Art manifests itself in many forms, as it marvels our every sense through its effect on touch, hearing, smell, sight and taste. Art especially attests to the beauty of its execution when it can move us by combining its effect on a multiplicity of these senses simultaneously — especially the last two.
As the art of dining has become a more popular form of artistic entertainment than attending museums, it has resulted in a fusion of the two forms of aesthetic and sensory expression. We see this practice trending everywhere, from the ritziest up-scale restaurants to quotidian cafés, as many have started to showcase local artists’ works as rotating exhibits or as works for sale. This form of artistic expression has even been executed in Davis, in local restaurants and cafés such as Vini Wine Bar and Mishka’s Café.
At Mishka’s Café on Second and E streets in downtown, owner Sinisa Novakovic has made it a routine to have different artists exhibited on his café’s walls monthly.
“Local artists come in and offer their works to be either advertised for sale or simply just to add to the atmosphere,” said Lola Quasebarth, a Mishka’s employee and second-year sustainable agriculture major.
This May’s artist, Jed Downhill, a Mishka’s regular, has offered his photographs of dancers in dance companies, such as the Martha Graham Dance Company, Paul Taylor Dance Company and the Merce Cunningham Dance Company, all located in New York City. All the photographs depict dramatic scenes from ballet performances, such as Evental. Black and white stills, his photographs capture the subtle beauty of the human form and the elegance of dance. These photographs mix with the atmosphere inside of Mishka’s, echoing its subtle charm through these timeless classic images.

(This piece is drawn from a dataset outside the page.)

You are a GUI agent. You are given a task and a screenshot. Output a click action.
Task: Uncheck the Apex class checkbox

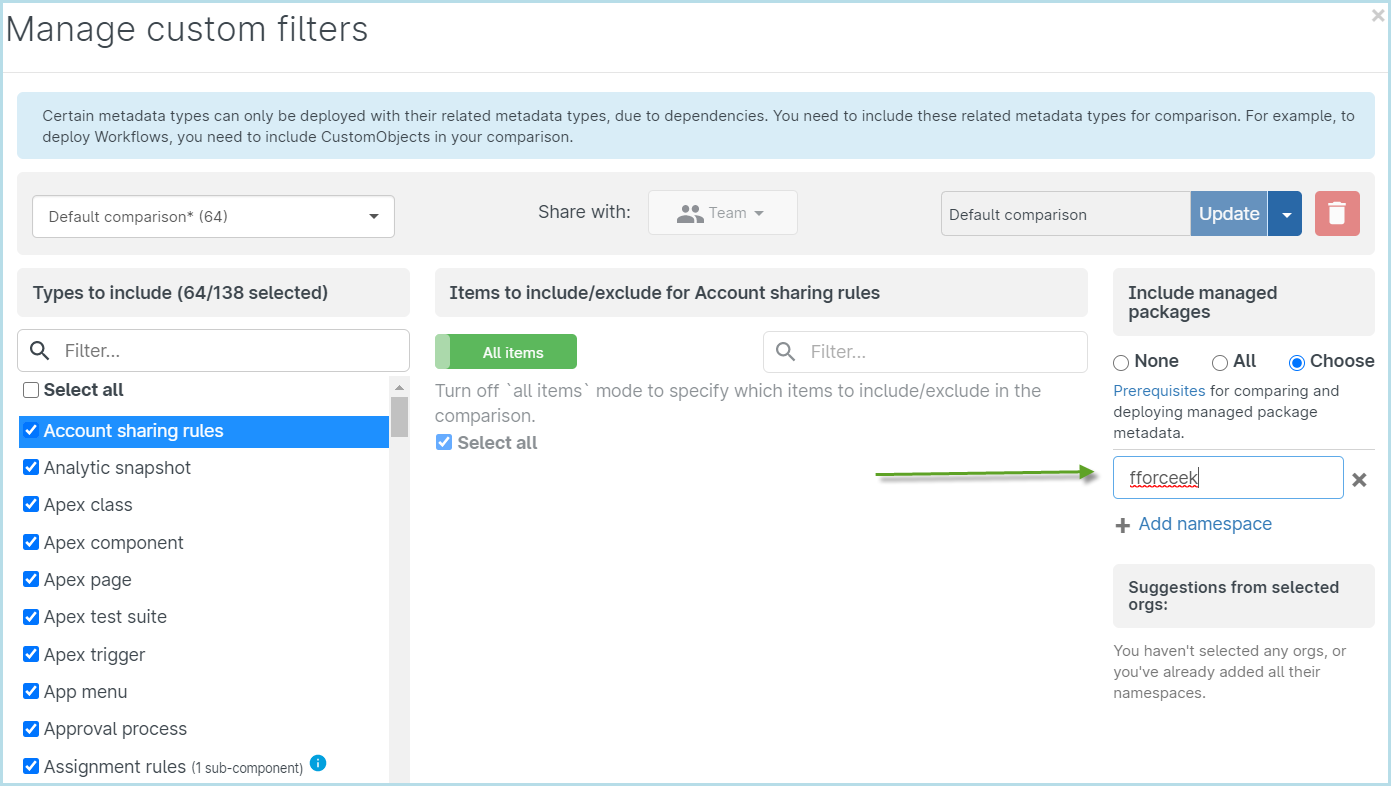pyautogui.click(x=31, y=505)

Directly across the street stands the new local wine bar, Vini. The only one of its kind in Davis, it offers an array of wines from around the world, ranging from South Africa to California.
Owner and Davis local Jeff Day opened the wine bar in July of last year, and since then has been meticulously looking for artwork to complement the jazzy atmosphere. So far he’s decorated walls with jazz album covers, featuring classics like Thelonius Monk and others.
Day was also fortunate enough to have been able to ask one of his long-time friends Michael Stevenson to create some of the artwork for the restaurant.
“I asked him if he thought he could create some pieces to go with the jazzy theme of the restaurant, and I’ve been really happy with what he’s come up with. I thought both works turned out to be a perfect fit for what feel I was trying to go for. The pieces complement the room, atmosphere, crowd, everything perfectly,” Day said.
Stevenson graduated from UC Davis with a degree in design and has since pursued his career in the arts, involving himself in the construction of the new Jan Shrem and Maria Manetti Shrem Museum of Art.
In particular, he produced two of the works inside of Vini that line the left wall. His first work is a mixed media, cross-hatched print done with acrylic, watercolor and pencil, titled “Thelonious Monk.”
“I chose to draw Thelonious Monk for Jeff, because growing up music always held a certain fascination for me. Thelonious Monk had rare talent,” Stevenson said.
Stevenson also created a cross-hatched pencil print, titled “Old Vine,” which perfectly blends the jazz-themed decorations with the subdued ambiance, rooting us back to the reason we’re here: wine.
“Growing up in Tennessee, we didn’t have anything like we have in California. When I moved out here, I was completely taken with California,” Stevenson said, when asked about the inspiration behind the piece. “You can’t imagine California without the wine. Old music. Old wine. That’s what put California on the map.”
Many other locations in Davis showcase artistic talent besides Mishka’s and Vini. Among the various statues and sculptures scattered around outside are unique pieces hidden in local cafés.